**PROBLEM REQUIREMENTS:**
Answer these from the text on the Western Base Party:
(a) Who led the team?
(b) What was destroyed in the first blizzard?
(c) On what date did the Aurora collect the party?

**SUPPLIED PASSAGE:**
━━━━━━

The Western Base Party was a successful exploration party of the Australasian Antarctic Expedition. The eight-man Western Party was deposited by the SY Aurora on the Shackleton Ice Shelf at Queen Mary Land. The leader of the team was Frank Wild and the party included the geologist Charles Hoadley.

The party established the Queen Mary Land Station. An early setback was the destruction of the radio mast in the first blizzard. Severe weather impeded activities as did dangerous crevices. The team sent an expedition into Kaiser Wilhelm II Land.

The party had no supplies for a second winter. The Western Base Party was collected on February 23, 1913, by the Aurora, with no loss of life.

==Discoveries==
The Western Base Party made a number of discoveries including;
- Adams Island
- Bay of Winds
- Cape Penck
- Cape Hoadley
- Cape Hordern
- Denman Glacier
- Pobeda Ice Island
- Farr Bay (discovered in November 1912)
- Henderson Island (discovered in August 1912)

━━━━━━

**RECORD SET:**
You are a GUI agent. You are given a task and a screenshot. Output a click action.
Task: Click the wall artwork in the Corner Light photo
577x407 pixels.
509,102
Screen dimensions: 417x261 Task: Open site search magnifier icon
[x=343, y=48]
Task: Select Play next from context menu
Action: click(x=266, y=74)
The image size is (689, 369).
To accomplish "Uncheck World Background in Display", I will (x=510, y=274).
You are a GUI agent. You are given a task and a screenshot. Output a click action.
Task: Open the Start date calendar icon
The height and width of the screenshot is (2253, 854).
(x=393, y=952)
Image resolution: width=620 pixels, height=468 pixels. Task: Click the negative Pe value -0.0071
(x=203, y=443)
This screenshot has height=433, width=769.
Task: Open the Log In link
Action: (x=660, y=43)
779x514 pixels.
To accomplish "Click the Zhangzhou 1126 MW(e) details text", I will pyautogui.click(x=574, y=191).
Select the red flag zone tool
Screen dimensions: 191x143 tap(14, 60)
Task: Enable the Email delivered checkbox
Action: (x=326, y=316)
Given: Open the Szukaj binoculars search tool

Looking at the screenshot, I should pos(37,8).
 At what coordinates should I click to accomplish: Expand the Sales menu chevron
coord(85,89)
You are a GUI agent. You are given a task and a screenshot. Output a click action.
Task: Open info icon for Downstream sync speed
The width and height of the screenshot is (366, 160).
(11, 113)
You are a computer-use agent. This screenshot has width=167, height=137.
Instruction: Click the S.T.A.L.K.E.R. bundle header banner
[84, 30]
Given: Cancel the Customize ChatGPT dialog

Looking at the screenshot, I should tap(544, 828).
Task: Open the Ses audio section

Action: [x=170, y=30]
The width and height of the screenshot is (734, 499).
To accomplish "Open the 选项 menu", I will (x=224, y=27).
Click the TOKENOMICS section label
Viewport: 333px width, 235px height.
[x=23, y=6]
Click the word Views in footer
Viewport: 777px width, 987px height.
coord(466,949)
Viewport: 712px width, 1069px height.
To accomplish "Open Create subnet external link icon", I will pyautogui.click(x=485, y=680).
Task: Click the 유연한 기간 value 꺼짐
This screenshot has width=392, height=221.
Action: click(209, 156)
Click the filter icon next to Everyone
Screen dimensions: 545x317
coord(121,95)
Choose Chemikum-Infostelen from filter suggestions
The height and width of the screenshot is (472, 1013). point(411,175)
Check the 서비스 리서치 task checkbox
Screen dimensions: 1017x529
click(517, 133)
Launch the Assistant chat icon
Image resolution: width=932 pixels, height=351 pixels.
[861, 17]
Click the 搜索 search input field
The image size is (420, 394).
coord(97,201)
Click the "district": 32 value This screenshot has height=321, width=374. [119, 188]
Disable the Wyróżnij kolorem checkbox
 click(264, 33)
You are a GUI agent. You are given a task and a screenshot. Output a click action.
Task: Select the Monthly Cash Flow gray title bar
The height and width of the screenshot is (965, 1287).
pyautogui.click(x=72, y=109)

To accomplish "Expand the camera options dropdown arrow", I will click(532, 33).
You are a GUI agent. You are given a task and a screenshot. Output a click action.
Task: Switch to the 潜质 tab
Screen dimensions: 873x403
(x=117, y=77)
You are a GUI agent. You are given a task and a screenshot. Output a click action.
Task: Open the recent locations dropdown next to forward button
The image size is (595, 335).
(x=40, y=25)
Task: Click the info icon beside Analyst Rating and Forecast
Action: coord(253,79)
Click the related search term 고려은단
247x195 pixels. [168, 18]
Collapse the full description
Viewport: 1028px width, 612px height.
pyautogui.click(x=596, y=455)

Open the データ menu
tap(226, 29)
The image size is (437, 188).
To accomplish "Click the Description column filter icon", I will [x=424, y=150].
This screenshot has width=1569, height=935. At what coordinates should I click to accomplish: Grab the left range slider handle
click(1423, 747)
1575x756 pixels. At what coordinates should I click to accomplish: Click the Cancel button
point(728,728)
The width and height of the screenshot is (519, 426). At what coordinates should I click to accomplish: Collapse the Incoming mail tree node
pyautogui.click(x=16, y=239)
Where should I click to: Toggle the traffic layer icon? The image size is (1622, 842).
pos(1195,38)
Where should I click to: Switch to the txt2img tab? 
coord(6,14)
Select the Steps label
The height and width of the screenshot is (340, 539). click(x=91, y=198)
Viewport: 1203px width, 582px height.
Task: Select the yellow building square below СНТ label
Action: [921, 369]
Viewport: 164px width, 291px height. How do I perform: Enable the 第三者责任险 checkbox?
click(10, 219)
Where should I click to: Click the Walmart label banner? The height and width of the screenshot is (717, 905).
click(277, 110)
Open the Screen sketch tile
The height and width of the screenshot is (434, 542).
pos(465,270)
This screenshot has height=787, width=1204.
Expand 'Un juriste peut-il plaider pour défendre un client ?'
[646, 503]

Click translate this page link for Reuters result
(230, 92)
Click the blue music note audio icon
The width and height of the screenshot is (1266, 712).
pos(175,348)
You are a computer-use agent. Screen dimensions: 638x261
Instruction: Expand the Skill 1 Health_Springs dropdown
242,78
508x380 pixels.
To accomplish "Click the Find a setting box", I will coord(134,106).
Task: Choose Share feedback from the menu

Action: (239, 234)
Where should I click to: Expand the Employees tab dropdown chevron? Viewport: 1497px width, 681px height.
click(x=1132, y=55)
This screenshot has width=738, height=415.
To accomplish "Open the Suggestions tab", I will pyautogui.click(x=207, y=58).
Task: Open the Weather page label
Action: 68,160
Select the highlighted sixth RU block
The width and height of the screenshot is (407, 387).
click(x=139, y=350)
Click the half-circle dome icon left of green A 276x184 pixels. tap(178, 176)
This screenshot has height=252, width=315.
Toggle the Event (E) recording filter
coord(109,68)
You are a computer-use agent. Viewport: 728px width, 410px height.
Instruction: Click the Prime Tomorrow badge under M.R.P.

━━━━━━

**EXERCISE ANSWER:**
(a) Frank Wild
(b) The radio mast
(c) February 23, 1913